==== Texte extrait

Le gouvernement a récemment intégré au vocabulaire français le néologisme sourdaveugle, en un seul mot (loi pour une République numérique du 07.10.2016). Il s’agit d’indiquer que ce handicap ne consiste pas seulement dans l’addition de la surdité et de la cécité, mais dans leur interaction, qui implique des difficultés spécifiques et des stratégies particulières pour y faire face. En effet, on ne peut mobiliser ni les stratégies auditives de compensation des personnes mal ou non-voyantes, ni les stratégies visuelles de compensation des personnes mal ou non-entandantes.

Dialoguer autrement

Nous avons chroniqué l’article passionnant d’Inger-Bogh Rødbrøe montrant qu’il existe une pulsion communicative chez les enfants privés de vue et d’ouïe à la naissance, même quand ils n’ont pas reçu d’éducation spécifiquement adaptée. Rappelons l’exemple le plus frappant qu’elle en donne: «j’ai vu un garçon sourd-aveugle conduire son camarade, également sourd-aveugle, à la balançoire pour lui montrer comment faire pour pousser (il avait lui-même envie de monter sur la balançoire). En faisant toucher la balançoire au corps de l’autre il a réussi à faire comprendre le mouvement désiré. Puis en faisant des gestes naturels avec les bras de son camarade il a réussi à expliquer qui se balance et qui pousse» (pages 90-91).

========
==== Bloc de données

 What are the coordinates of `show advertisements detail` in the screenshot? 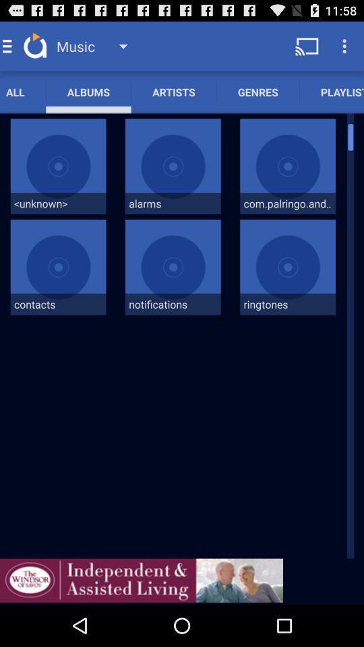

========

[Liste des tâches]
• a. D'après l'extrait sur les personnes sourdaveugles, quelle loi a fait entrer le mot « sourdaveugle » dans le vocabulaire français ?
• b. Dans l'extrait sur les personnes sourdaveugles, quelles actions le garçon fait-il avec son camarade dans l'exemple de la balançoire ? Donnez-les toutes.

[Réponses par tâche]
• a. La loi pour une République numérique du 07.10.2016.

• b.
- Il conduit son camarade à la balançoire.
- Il fait toucher la balançoire au corps de son camarade.
- Il fait des gestes naturels avec les bras de son camarade.